* **Work instruction**: Copy word for word the lines from the start of the records through the line that contains "You're Cordially Invited (2025) (147, 243)", both included.

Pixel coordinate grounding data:
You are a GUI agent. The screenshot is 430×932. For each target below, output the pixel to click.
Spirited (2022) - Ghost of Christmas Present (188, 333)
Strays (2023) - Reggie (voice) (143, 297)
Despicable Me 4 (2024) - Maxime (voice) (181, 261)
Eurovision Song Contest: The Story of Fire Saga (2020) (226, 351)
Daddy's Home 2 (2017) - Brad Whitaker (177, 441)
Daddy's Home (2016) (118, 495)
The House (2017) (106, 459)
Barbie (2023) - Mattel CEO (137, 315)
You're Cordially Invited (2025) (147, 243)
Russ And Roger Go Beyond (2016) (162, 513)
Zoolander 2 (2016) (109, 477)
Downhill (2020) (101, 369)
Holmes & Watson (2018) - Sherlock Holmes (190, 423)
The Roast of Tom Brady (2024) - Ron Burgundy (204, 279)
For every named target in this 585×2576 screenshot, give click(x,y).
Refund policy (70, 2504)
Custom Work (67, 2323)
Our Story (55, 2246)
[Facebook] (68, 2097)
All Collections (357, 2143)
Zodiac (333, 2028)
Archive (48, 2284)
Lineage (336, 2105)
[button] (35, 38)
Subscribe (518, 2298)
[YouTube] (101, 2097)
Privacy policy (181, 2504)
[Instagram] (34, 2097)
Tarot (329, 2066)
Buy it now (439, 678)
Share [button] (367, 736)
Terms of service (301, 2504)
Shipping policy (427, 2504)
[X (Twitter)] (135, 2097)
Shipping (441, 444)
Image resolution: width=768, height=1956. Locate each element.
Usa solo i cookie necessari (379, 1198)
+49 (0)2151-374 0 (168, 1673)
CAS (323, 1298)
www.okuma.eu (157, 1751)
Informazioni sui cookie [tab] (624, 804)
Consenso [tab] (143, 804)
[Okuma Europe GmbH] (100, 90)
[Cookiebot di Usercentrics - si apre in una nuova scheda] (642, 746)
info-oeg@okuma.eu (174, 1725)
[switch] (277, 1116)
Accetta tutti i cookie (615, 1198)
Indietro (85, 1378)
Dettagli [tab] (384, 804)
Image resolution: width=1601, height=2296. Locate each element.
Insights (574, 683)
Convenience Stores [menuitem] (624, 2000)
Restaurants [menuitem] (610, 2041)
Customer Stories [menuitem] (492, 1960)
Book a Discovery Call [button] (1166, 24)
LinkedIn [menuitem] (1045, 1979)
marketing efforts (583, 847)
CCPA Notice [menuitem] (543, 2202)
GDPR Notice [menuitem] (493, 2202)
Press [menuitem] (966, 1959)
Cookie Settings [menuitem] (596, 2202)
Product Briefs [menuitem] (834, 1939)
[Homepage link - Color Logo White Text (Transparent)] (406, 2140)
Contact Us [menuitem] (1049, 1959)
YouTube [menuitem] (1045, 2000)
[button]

* **Written answer**:
You are a GUI agent. The screenshot is 430×932. For each target below, output the pixel to click.
Spirited (2022) - Ghost of Christmas Present (188, 333)
Strays (2023) - Reggie (voice) (143, 297)
Despicable Me 4 (2024) - Maxime (voice) (181, 261)
Eurovision Song Contest: The Story of Fire Saga (2020) (226, 351)
Daddy's Home 2 (2017) - Brad Whitaker (177, 441)
Daddy's Home (2016) (118, 495)
The House (2017) (106, 459)
Barbie (2023) - Mattel CEO (137, 315)
You're Cordially Invited (2025) (147, 243)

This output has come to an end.